Um outro tema do livro é dedicado à Conexão, um outro pilar do bem-estar, que está a sofrer revezes significativos. Como escrevem, “a conexão é o óleo que faz o motor da colaboração funcionar suavemente”, mas o problema é que o mundo do trabalho actual está a impor-lhe três barreiras fundamentais:
A primeira é o tempo: não temos o suficiente, ou pelo menos é assim que parece. As nossas equipas estão constantemente a desmembrar-se e a reformar-se e, no entanto, precisamos de trabalhar em conjunto da forma mais produtiva possível. A segunda barreira: são cada vez mais as pessoas a trabalhar remotamente, o que dificulta a conexão na medida em que estamos fisicamente desconectados. A terceira barreira é o que o neuro endocrinologista Robert Sapolsky chama de Nós/Eles. Os nossos cérebros registam todos os que encontramos como “nós” ou “eles”, o que dificulta a inclusão e a saudável cooperação.
Também a criatividade é tema sério no livro em causa. Como escrevem, “a automação significa que são cada vez mais as partes mecânicas de nossas funções que estão a ser assumidas por máquinas e o que resta aos humanos fazer é, portanto, serem inerentemente mais criativos”.
Segundo Hellerman e Seligman, as organizações bem-sucedidas aproveitarão cada funcionário, em todos os níveis, como um potencial inovador. A questão é como. Muitos de nós não nos identificamos como criativos ou não sabemos como inspirar a criatividade nas nossas equipas. E uma das formas para desenvolver a criatividade é através do que os autores denominam de “higiene da criatividade”, que consideram semelhante à higiene do sono. “O sono, assim como a criatividade, envolve processos não conscientes, o que significa que não é possível ordenarmo-nos a adormecer, assim como não podemos nos ordenar a ser criativos. Podemos, no entanto, organizar os nossos comportamentos conscientes para facilitar esses eventos não conscientes”.

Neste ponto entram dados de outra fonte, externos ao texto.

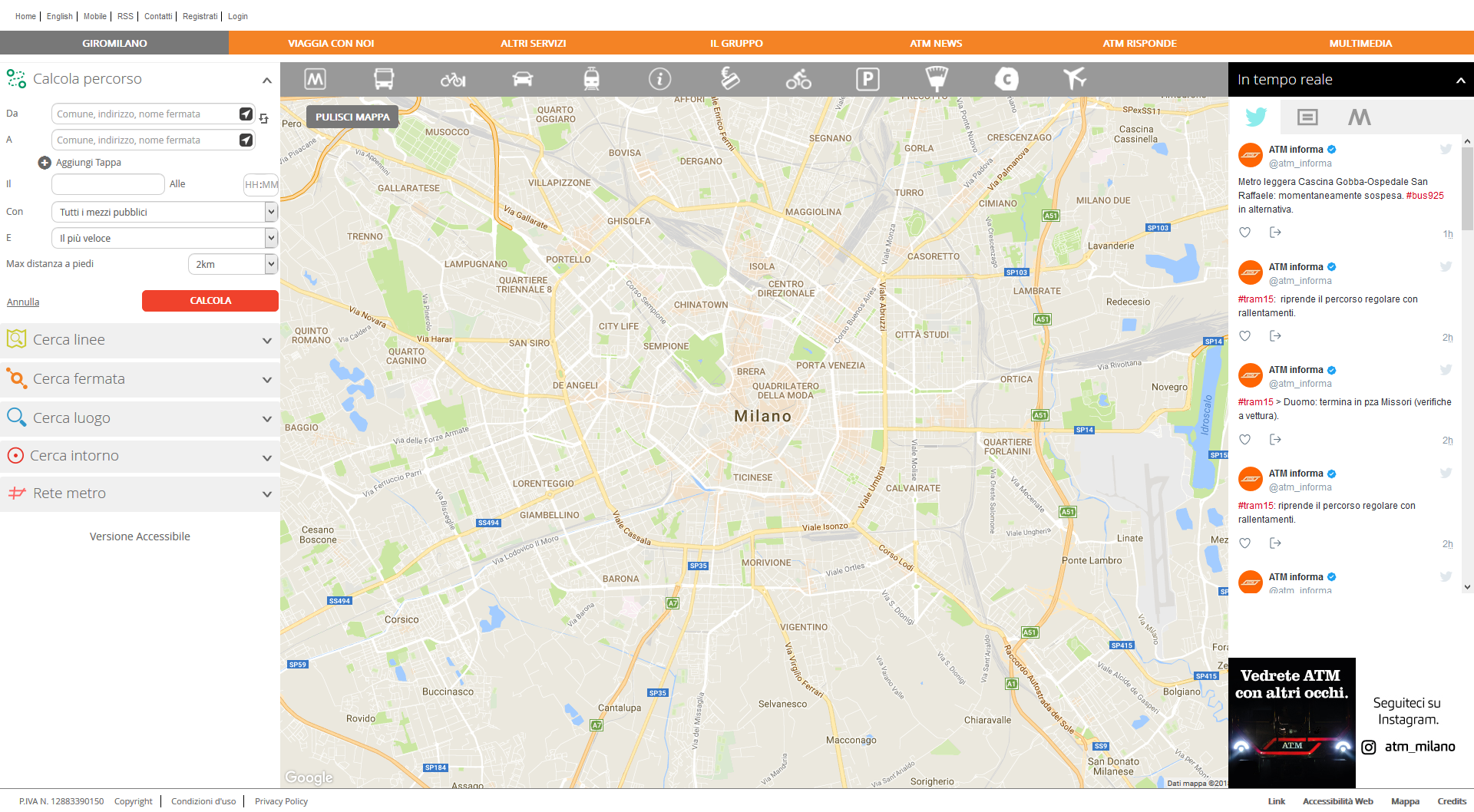Image resolution: width=1474 pixels, height=812 pixels.
Task: Toggle the parking (P) layer icon
Action: [868, 79]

As sugestões para melhorar a criatividade incluem “a busca pela novidade, o quebrar de rotinas, como por exemplo escolher um caminho diferente para se chegar a casa, optar por uma secção diferente da que estamos habituados a consultar numa livraria, sentarmo-nos ao lado de alguém novo na hora do almoço: é da rede de devaneios do nosso cérebro que são provenientes muitas das nossas melhores ideias. Quando procuramos novas experiências, fertilizamos o solo dessa rede para que ela possa gerar resultados mais ricos”, declaram. Adicionalmente, os autores sugerem também abraçar a ambiguidade em prol de uma maior criatividade. Como escrevem, “a incerteza obscura das fases iniciais do processo criativo pode parecer desconfortável para alguns de nós e o que queremos é encerrá-las o mais rápido possível. Mas quando ‘enganamos’ as partes divergentes da criatividade, estabelecemos um limite para o quão imaginativas as nossas soluções podem ser”. Assim, saiba que é normal sentir-se um pouco desconfortável com a ambiguidade, mas a verdade é que acabamos por nos acostumar e até gostar de a sentir.
Quanto aos líderes, os autores sublinham que estes têm de aumentar a confiança criativa das suas equipas, acreditando nas suas próprias capacidades para o fazer. “Acreditar nas nossas próprias habilidades criativas é chamado de autoeficácia criativa e, quanto esta maior for, maior será a qualidade dos nossos produtos criativos”, afirmam, acrescentando que enquanto líderes, deverão assinalar até mesmo pequenas inovações e reconhecer os membros da equipa que as criaram. “Quando fazemos isso, ajudamo-los a desenvolver a autoconfiança enquanto criativos, o que irá melhorar a qualidade da sua produção criativa”, acrescentam, rematando que a criatividade, tal como a resiliência e a conexão social podem ser cultivadas para melhor navegar nas águas turbulentas do trabalho na actualidade.